RECORDS SHOWN
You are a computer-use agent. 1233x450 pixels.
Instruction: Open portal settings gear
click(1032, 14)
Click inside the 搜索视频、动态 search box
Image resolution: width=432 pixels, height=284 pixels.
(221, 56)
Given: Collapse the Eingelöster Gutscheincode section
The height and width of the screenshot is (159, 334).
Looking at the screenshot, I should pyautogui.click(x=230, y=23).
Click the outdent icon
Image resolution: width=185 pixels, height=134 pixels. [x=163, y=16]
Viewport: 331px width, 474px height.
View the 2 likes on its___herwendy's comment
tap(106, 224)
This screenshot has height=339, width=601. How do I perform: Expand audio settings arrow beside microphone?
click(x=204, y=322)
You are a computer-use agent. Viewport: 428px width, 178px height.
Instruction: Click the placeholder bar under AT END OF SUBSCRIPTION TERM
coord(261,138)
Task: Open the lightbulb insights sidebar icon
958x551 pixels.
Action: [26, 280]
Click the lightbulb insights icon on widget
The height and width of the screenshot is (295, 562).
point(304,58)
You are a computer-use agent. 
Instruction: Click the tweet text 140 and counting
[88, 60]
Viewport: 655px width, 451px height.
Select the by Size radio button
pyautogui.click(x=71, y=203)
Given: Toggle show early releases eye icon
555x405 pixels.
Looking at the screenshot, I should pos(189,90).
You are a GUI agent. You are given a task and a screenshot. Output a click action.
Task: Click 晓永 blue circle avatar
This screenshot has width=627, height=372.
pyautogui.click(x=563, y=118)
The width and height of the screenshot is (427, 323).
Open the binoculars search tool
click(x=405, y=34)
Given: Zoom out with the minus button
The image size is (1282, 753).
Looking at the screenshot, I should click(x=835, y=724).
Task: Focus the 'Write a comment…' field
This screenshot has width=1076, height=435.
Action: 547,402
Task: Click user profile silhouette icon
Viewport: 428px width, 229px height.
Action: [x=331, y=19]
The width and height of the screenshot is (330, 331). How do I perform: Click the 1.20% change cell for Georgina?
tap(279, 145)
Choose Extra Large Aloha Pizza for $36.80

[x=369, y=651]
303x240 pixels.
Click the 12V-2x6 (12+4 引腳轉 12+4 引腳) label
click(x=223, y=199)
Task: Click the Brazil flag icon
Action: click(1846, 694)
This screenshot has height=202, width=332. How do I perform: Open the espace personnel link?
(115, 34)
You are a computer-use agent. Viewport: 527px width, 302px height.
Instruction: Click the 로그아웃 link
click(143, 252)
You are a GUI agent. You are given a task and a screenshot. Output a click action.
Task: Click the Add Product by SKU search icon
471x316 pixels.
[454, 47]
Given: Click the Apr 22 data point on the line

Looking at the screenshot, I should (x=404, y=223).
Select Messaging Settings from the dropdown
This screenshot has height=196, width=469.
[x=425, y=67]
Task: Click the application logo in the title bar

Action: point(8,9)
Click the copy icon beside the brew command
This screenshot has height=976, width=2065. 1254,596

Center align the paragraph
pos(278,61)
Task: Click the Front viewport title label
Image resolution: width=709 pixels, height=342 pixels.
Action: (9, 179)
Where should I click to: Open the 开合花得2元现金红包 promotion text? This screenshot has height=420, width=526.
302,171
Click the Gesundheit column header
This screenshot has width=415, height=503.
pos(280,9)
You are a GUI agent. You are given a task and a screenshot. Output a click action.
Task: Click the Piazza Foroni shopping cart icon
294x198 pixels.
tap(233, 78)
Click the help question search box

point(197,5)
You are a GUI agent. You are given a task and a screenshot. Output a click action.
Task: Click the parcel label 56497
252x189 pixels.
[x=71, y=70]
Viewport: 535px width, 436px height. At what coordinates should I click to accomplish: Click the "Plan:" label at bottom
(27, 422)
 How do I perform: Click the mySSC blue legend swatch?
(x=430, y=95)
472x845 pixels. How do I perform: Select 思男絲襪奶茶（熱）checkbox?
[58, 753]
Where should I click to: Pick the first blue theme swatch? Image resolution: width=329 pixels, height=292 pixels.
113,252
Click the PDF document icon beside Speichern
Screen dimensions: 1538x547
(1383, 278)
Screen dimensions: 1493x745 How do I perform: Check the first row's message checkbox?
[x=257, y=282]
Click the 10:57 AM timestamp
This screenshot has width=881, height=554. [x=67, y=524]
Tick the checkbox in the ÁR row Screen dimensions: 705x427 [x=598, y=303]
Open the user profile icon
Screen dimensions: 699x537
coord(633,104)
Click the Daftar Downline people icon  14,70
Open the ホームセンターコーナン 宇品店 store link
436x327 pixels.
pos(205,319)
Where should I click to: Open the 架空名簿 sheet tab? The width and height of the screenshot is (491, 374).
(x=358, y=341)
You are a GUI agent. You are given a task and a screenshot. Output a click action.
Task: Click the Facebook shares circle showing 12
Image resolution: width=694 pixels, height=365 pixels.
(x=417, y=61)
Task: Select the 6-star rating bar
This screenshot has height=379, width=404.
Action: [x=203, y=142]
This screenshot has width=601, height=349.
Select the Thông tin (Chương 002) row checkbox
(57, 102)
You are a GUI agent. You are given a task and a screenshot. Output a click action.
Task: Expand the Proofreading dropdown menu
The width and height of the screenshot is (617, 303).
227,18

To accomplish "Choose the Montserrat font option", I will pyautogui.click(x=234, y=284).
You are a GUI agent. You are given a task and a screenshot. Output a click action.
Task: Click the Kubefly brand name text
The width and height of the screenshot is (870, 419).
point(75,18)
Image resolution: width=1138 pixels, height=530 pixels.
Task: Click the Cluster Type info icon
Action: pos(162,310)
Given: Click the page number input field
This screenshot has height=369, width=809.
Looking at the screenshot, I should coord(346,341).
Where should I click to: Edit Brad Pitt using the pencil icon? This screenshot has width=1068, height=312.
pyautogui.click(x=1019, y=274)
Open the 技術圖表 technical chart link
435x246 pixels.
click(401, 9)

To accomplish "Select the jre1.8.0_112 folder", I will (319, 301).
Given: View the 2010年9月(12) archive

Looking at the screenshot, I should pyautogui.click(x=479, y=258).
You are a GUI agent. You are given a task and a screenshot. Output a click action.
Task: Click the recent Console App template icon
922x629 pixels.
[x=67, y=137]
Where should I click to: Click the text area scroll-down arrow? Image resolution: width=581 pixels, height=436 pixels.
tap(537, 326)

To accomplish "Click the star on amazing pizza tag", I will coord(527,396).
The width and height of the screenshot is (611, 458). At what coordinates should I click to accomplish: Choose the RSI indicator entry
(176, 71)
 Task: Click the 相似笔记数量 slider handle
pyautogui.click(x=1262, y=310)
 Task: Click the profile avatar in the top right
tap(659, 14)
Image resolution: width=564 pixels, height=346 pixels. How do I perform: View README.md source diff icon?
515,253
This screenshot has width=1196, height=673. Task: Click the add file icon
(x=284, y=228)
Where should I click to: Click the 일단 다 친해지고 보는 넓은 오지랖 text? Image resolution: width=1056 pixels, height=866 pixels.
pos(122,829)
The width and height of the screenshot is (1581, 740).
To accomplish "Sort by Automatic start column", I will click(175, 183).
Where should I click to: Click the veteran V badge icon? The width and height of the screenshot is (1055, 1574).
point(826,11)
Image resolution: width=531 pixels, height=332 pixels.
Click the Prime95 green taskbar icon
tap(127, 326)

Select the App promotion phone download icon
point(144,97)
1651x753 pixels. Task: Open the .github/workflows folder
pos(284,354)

ABOUT THIS EXERCISE
Lines containing the word "insights" are to be located in the entries and copied.

THE ANSWER
Task: Open the lightbulb insights sidebar icon
Click the lightbulb insights icon on widget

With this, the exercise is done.